### Directions
The expected output is each line in the data below that includes the string "header".

[Data items]
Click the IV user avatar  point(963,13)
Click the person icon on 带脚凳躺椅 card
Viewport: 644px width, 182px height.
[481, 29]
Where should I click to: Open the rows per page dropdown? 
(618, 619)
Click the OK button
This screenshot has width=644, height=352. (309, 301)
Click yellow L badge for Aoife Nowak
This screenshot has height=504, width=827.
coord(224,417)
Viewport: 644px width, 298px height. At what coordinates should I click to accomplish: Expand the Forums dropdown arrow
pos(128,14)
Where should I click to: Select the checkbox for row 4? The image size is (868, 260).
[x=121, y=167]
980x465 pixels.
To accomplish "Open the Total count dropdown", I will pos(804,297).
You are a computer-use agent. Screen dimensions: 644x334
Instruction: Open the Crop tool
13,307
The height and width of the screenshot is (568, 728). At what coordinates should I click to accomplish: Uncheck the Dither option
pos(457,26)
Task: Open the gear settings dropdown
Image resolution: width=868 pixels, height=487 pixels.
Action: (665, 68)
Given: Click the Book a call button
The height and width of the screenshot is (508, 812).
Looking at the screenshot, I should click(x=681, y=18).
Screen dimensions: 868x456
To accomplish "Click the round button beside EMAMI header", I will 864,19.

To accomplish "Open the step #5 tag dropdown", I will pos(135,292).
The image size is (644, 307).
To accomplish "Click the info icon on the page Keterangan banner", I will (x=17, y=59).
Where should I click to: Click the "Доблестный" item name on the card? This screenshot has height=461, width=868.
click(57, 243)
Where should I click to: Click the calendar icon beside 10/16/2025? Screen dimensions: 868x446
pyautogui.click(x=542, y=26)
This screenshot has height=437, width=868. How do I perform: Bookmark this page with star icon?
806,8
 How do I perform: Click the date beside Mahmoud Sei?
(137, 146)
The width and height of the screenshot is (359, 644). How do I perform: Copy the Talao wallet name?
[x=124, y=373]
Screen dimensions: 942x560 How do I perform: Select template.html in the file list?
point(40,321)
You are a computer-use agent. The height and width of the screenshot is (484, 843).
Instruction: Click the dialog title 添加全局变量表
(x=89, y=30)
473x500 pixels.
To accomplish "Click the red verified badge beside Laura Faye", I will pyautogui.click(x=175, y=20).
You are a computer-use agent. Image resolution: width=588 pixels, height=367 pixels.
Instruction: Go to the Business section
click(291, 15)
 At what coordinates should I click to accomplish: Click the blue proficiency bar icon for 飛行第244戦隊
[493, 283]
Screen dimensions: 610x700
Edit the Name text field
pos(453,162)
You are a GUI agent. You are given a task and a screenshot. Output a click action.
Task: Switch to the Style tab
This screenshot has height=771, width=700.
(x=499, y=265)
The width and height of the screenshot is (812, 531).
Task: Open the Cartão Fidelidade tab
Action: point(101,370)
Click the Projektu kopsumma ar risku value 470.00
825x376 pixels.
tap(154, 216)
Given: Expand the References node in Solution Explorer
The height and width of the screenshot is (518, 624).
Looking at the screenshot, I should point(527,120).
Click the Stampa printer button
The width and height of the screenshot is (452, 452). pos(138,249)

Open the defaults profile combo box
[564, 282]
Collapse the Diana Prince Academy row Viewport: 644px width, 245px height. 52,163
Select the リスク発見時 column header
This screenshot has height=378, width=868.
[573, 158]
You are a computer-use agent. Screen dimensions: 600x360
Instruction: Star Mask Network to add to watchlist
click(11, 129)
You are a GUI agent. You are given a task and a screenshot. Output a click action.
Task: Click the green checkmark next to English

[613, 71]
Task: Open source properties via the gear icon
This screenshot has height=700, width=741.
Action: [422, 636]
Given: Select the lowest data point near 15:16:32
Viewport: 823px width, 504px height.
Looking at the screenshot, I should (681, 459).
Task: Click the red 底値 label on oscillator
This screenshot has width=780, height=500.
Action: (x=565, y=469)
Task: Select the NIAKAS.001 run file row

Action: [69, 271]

### Answer to the exercise
To accomplish "Click the round button beside EMAMI header", I will 864,19.
Select the リスク発見時 column header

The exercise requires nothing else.